A bath of truffle oil is splashed over fettuccine that’s tossed with spinach, slices of grilled chicken breast, and juicy wild mushrooms, all served in a roasted garlic cream sauce. Few Italian eateries in town could do a better job with pasta. Lasagna is offered, noodles laced between layers of squash, portobello mushrooms, and spinach, along with hefty gobs of melted cheese and a roasted tomato sauce.

Sandwiches we sampled were average at best. A Reuben without a healthy slather of Thousand Island? It’s like Easy Rider without the ride. The house-made corned beef was good, so too the grilled pumpernickel. But the sandwich was too dry. The Daytona, pulled chicken breast in a spicy sauce with crumbles of bleu cheese and pickled red onions on toasted brioche, was slightly better. Best bet for the sandwichly inclined: hickory-smoked shrimp, with crisscrossed rashers of brown-sugar-crusted bacon, lettuce, and tomatoes, on toasted whole-grain bread with a piquant, sweet chili-mayo dressing. We don’t get paid enough to have tried the “Elvis,” a Frankensteinian pastiche of peanut butter (“organic”—like the King ate organic) and sliced bananas (“nanners,” as Ebbis would’ve put it) on grilled “Pullman” bread. (The last item is a bit precious: It’s an old name for plain old sandwich bread of the sort that builds strong bodies eight ways.)

Desserts are cleverly, diabolically presented. A wire rack is loaded with aperitif glasses filled with cheesecakes, chocolaty slurries with crumbles of cookies on top, bread pudding, and the like, and your waiter drops it at the table. Pass or eat what you want. We did. Eat, that is. And didn’t regret it. The sizes, about three bites per glass, are a civilized way to finish dinner.

The wine list here gets the job done.

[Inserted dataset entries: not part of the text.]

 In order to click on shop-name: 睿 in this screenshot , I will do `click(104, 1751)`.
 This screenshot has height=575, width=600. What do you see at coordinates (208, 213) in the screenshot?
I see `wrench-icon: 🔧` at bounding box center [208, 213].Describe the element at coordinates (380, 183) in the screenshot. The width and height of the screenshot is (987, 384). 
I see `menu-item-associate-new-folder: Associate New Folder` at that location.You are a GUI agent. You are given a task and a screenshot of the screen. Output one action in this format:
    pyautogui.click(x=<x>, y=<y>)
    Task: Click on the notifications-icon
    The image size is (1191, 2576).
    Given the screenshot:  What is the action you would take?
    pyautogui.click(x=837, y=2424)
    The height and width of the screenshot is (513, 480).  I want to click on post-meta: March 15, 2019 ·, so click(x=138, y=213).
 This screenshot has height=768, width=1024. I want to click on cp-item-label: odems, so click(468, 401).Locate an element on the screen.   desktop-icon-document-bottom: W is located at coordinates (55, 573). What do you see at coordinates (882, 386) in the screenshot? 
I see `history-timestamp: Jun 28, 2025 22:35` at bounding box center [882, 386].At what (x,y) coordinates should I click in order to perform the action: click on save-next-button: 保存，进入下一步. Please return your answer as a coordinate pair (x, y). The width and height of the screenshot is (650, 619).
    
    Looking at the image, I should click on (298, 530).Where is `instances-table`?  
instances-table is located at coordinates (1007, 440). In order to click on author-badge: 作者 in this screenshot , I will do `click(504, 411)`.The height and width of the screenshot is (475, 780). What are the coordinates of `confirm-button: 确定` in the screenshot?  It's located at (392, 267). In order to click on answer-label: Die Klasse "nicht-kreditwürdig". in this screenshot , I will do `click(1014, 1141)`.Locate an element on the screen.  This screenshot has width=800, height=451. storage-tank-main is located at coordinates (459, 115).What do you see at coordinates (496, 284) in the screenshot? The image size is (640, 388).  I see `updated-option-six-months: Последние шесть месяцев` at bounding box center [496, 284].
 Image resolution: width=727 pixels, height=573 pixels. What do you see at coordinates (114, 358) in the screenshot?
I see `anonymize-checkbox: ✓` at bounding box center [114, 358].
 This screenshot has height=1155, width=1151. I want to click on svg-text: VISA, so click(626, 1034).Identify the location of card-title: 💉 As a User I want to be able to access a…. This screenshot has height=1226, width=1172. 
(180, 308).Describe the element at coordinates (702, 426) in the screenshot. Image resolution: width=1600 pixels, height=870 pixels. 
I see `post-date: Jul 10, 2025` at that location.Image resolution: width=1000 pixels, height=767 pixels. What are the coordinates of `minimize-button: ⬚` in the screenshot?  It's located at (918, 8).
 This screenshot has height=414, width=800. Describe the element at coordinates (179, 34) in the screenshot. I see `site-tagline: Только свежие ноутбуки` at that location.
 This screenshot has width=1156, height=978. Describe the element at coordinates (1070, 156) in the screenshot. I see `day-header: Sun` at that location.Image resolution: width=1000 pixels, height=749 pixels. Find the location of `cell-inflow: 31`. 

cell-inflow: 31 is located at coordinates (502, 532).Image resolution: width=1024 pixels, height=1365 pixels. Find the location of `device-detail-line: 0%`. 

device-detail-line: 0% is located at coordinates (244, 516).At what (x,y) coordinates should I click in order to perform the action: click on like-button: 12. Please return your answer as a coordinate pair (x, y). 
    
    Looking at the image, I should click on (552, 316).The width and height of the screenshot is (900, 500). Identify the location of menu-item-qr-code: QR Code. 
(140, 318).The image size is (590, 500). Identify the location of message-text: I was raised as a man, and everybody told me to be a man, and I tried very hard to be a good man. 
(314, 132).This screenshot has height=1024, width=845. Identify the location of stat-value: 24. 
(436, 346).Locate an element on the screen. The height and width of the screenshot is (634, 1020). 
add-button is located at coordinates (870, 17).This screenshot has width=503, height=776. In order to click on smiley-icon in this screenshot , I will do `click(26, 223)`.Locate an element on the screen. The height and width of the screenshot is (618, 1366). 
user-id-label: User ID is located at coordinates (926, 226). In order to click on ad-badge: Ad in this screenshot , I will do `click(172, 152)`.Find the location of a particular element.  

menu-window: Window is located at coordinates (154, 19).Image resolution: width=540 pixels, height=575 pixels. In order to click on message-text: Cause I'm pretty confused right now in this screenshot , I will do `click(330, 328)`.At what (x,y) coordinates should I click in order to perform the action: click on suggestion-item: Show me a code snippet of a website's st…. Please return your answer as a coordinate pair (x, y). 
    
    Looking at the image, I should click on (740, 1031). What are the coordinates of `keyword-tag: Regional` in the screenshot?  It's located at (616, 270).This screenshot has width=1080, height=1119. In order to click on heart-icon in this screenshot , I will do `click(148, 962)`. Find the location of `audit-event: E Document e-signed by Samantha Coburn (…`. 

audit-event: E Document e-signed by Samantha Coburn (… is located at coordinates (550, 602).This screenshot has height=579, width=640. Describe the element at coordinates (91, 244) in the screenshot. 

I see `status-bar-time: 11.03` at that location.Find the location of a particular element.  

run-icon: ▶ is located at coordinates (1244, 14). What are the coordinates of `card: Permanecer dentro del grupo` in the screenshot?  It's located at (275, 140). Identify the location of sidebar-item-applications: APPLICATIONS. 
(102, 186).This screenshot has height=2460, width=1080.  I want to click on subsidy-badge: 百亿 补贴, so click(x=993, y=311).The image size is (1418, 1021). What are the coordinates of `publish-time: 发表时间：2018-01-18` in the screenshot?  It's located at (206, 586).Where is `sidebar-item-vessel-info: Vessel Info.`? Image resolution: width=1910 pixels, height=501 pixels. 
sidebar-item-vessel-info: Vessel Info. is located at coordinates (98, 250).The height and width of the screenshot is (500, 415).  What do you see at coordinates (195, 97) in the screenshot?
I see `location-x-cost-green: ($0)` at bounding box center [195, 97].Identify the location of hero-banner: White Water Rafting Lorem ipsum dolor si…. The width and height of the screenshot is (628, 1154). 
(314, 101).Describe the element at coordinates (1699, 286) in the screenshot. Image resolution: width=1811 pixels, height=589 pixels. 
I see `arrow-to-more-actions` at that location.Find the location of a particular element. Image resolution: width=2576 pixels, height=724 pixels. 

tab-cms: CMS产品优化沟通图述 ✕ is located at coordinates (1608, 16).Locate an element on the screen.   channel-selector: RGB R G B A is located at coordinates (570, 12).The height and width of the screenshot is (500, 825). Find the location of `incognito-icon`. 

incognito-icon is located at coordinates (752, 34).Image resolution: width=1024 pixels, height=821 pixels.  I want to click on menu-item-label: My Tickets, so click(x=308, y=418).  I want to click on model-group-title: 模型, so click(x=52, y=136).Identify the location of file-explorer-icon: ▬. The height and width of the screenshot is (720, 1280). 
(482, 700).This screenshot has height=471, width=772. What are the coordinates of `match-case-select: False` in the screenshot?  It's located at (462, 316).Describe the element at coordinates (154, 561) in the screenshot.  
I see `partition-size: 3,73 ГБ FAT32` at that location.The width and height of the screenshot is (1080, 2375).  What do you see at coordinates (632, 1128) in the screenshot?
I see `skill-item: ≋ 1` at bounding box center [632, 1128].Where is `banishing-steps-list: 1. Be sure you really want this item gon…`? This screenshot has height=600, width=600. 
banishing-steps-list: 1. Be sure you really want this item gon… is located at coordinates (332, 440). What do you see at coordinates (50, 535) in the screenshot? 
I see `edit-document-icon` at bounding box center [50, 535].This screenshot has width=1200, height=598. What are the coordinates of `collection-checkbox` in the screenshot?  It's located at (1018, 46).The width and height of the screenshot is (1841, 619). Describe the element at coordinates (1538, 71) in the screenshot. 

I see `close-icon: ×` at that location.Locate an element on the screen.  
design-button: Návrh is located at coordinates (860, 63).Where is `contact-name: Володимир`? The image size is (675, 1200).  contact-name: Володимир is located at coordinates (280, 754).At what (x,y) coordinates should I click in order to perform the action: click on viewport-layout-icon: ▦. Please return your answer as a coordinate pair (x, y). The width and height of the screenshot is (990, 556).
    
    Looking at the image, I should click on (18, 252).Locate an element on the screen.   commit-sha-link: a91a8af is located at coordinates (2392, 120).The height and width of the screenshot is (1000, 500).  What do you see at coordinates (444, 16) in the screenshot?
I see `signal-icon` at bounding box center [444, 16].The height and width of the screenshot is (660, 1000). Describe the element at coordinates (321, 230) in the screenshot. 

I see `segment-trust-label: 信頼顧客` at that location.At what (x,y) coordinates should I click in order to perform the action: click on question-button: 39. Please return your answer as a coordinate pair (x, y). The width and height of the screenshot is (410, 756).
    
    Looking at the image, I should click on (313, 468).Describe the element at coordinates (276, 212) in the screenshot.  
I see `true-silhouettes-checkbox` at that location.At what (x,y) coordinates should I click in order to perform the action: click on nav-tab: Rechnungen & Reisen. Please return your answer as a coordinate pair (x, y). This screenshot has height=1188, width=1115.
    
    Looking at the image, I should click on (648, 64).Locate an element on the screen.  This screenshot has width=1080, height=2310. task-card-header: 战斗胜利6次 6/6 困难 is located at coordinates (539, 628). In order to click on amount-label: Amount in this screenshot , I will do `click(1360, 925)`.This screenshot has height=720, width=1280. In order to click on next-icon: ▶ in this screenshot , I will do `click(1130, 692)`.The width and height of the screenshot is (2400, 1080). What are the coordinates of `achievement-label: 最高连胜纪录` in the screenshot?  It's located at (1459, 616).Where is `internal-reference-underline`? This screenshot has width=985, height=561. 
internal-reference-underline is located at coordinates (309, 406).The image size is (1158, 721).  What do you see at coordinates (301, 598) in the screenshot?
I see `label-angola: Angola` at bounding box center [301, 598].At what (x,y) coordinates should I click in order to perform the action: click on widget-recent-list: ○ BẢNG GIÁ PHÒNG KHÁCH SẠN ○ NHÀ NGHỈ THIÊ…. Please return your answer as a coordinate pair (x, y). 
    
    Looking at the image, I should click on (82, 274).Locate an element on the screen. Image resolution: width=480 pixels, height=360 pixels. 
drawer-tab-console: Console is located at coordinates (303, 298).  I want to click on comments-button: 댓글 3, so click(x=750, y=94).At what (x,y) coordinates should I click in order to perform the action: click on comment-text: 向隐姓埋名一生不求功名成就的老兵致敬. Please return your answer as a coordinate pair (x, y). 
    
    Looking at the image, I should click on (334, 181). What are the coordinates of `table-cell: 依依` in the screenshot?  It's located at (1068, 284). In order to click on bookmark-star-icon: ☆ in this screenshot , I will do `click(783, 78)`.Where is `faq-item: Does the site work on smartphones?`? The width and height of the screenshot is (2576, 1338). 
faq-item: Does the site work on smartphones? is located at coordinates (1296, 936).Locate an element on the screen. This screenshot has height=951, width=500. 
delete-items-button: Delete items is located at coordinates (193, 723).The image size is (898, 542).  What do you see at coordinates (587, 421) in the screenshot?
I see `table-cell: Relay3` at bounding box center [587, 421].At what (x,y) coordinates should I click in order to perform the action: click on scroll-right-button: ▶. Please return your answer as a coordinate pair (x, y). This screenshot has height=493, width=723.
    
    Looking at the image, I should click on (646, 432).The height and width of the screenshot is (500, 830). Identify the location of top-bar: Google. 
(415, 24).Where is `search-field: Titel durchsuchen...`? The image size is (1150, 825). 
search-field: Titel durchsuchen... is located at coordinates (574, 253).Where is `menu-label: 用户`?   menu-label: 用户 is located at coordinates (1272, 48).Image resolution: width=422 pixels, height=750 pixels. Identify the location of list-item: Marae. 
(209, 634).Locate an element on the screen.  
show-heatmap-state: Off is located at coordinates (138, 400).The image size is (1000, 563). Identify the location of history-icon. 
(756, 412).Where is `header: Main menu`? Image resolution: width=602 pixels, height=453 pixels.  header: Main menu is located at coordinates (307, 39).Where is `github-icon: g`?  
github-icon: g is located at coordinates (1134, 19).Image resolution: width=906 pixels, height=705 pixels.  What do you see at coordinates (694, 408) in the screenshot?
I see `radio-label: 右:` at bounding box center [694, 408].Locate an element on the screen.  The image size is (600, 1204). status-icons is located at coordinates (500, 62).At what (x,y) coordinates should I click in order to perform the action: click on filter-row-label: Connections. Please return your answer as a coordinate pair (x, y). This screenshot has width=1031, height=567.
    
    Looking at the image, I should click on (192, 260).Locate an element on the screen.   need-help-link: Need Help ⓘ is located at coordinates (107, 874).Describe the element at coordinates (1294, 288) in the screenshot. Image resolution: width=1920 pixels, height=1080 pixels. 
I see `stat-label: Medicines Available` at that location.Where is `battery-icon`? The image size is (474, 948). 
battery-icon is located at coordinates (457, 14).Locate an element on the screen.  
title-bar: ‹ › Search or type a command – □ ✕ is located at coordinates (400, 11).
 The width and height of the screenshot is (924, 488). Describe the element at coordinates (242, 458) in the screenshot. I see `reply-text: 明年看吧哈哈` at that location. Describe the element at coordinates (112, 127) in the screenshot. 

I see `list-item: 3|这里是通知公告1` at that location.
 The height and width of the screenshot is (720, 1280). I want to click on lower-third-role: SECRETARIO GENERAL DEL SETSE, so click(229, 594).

The selection is wide, with an emphasis on simple, honest taste, like the fine Ravenswood Lodi zinfandel. Draw a line east from the San Francisco Bay Area, and it’ll cut right across the Ravenswood vineyards in Lodi. That means cool afternoon ocean breezes and moderate summers; the zin grapes grow fat and juicy, making the supple, jammy Ravenswood wines always worthwhile. The Solaire cabernet Bobby Mondavi introduced last year is loaded with berries and vanilla oak. Both these wines are good choices with many of the meat and pasta dishes here. If you’re going with the herb-grilled salmon or the fish and chips, or if you just think it’s cool to sip a white wine, go with the Clean Slate Riesling, snappy-crisp and mineral-spiked, or the superb Toasted Head chardonnay, mellow with hints of butterscotch and mangoes, plus a finish longer than the NBA playoffs and much more interesting.

Service here is friendly, competent, and efficient. On the wickedly busy night we visited, appetizers appeared swiftly; the entire meal was managed with aplomb and skill, and we watched one rude party unhappy with their table location be reseated with what seemed like effortless grace. Triumph is an inventive place, both in its food and atmosphere—and in that really fun motorcycle museum that comes with every meal.

The Bottom Line: The best restaurant/motorcycle museum in the immediate area; the ambience is stylish, the food excellent.

Address: 3419 Olive
Phone: 314-446-1801
Website: triumphgrill.com
Hours: Lunch and dinner Mon-Sat; Dinner only, Sun
Average Main Course: $16 (with lower prices for reduced-size portions)
Reservations: Roger that
Dress: Leathers? Uh, no. Just go for “nice.”